One of the lessons that has come out of that has been the importance of mass vaccination sites. On Monday, the Biden administration announced the opening of yet another one of these sites in Oregon. The administration says it will have opened 36 mass vaccination sites by the end of next week and will have the combined capacity to administer 124,000 doses a day.
There also have been improvements in the scheduling tools, Hannan said.
“Every week, there’s just been an improvement to the scheduling systems. There’s obviously been a lot of hiccups, I think many of us have had to deal with the chaos of trying to find an appointment. But little things like that have made it easier.”
Eligibility for everyone
As the Biden administration seeks to open eligibility to everyone 16 and up by the end of the month, Hannan says it will be important to maintain momentum.

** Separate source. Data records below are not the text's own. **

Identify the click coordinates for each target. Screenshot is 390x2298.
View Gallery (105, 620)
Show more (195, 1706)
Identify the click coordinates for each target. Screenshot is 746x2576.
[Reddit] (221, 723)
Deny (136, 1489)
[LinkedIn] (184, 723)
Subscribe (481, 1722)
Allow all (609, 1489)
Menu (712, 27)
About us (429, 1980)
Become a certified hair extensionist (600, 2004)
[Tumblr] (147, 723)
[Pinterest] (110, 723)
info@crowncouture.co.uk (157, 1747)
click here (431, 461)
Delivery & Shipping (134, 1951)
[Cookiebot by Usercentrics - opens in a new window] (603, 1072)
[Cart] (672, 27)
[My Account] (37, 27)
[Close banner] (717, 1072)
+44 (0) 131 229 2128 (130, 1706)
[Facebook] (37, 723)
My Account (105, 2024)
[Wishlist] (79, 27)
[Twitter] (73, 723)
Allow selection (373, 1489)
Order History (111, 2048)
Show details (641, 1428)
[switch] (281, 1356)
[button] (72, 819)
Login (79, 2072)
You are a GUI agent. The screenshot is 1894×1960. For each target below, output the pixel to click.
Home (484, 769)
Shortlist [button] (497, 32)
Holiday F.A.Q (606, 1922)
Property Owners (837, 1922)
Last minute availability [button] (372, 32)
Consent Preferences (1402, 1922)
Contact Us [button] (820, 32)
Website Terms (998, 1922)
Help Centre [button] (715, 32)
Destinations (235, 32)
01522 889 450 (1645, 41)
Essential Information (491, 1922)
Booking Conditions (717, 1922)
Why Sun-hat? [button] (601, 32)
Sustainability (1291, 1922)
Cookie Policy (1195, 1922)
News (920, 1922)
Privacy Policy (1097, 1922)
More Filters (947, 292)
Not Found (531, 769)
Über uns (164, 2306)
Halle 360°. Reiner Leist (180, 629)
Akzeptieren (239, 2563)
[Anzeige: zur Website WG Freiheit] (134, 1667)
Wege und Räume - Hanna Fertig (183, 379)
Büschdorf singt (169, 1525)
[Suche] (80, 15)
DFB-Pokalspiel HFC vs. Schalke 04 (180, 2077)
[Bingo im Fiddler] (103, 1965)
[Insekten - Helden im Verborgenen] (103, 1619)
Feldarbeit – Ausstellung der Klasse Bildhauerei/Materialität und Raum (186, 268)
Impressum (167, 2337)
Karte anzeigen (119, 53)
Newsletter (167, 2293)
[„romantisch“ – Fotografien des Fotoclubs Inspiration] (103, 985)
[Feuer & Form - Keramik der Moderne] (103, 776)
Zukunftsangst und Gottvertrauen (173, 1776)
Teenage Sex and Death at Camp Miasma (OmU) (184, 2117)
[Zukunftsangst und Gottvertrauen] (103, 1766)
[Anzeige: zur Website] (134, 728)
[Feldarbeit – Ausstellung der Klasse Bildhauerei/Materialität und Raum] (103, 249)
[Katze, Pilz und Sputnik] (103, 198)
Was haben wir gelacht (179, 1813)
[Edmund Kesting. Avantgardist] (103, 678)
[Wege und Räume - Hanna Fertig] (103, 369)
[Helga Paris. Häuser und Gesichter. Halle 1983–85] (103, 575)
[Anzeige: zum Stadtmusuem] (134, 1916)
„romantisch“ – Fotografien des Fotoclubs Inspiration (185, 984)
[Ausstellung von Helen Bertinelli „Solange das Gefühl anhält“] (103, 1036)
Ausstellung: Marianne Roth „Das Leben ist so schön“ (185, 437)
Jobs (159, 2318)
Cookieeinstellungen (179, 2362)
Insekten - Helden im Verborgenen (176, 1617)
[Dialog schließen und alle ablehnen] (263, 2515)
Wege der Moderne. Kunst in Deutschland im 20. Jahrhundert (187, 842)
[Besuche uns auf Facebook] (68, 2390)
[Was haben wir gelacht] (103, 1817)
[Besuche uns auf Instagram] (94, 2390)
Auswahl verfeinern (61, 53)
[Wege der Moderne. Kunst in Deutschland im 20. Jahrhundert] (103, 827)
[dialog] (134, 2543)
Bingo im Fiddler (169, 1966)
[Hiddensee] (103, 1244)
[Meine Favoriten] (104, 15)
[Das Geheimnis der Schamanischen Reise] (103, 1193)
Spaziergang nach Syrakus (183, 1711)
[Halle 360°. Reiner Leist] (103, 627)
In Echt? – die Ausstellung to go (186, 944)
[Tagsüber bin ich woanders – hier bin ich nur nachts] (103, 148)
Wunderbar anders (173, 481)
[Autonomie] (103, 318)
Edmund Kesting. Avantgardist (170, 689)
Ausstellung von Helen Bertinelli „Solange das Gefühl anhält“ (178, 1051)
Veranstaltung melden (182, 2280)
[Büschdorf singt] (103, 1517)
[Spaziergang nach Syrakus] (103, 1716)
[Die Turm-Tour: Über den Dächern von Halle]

“If you’re not staying ahead of that, you could snap your fingers and all of a sudden, you’ve got people waiting and you haven’t gotten them scheduled,” Hannan said.
But even with eligibility being thrown wide open, Dr. Scott Gottlieb, former commissioner of the US Food and Drug Administration and a current board member at Pfizer, said the US is approaching a point where supply will outweigh demand in a matter of weeks.
“I think a lot of states are going to see themselves with excess supply and excess appointments, so it’s going to be a shame to look back, and in retrospect realize, that we probably should have put more vaccine into some of these hotspots to snuff them out earlier,” he said on “Face the Nation” Sunday.
While Hannan says the US has found great success vaccinating those who want it, the biggest challenge moving forward will be reaching the parts of the population that may be hesitant or have simply not made an effort to get vaccinated. And that will take an entirely different strategy.
“We’re going to have to do everything that we can. We’re going to have to use community leaders, church leaders. We’re going to have to take the vaccine to people, we’re going to have to get it to private physicians.”